● Required action: Starting at the top of the records, output every line through the one that contains "Open the milestone", keeping each exactly as it appears.

==== Given records

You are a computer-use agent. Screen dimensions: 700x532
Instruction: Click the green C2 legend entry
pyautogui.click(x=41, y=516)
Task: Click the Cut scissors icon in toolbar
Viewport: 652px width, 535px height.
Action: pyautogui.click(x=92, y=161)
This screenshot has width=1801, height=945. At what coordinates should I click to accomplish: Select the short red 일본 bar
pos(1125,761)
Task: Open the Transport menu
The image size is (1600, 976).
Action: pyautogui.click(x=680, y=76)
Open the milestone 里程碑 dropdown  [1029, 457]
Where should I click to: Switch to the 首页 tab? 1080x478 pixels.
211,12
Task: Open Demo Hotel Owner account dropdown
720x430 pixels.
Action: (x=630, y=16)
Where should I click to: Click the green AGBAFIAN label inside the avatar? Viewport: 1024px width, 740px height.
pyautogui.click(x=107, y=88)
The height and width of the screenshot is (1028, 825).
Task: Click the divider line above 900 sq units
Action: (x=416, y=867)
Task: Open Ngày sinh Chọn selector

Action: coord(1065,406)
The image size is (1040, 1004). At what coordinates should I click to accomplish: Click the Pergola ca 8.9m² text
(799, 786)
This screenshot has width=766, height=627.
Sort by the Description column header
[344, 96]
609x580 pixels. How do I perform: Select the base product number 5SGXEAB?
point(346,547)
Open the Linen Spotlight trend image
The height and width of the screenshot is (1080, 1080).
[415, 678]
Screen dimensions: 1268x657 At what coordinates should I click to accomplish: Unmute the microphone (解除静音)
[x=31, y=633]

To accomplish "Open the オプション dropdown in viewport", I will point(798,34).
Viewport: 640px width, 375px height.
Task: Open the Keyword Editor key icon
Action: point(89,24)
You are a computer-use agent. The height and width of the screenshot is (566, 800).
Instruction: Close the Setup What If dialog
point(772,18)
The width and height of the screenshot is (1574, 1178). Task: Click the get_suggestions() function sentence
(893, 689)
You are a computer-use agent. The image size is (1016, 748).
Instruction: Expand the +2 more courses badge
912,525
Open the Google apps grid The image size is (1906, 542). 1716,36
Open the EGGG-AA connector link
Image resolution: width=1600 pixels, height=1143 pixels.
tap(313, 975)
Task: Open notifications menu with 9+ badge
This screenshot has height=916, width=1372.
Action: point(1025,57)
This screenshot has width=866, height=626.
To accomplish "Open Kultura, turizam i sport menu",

========

● Answer section:
You are a computer-use agent. Screen dimensions: 700x532
Instruction: Click the green C2 legend entry
pyautogui.click(x=41, y=516)
Task: Click the Cut scissors icon in toolbar
Viewport: 652px width, 535px height.
Action: pyautogui.click(x=92, y=161)
This screenshot has width=1801, height=945. At what coordinates should I click to accomplish: Select the short red 일본 bar
pos(1125,761)
Task: Open the Transport menu
The image size is (1600, 976).
Action: pyautogui.click(x=680, y=76)
Open the milestone 里程碑 dropdown  [1029, 457]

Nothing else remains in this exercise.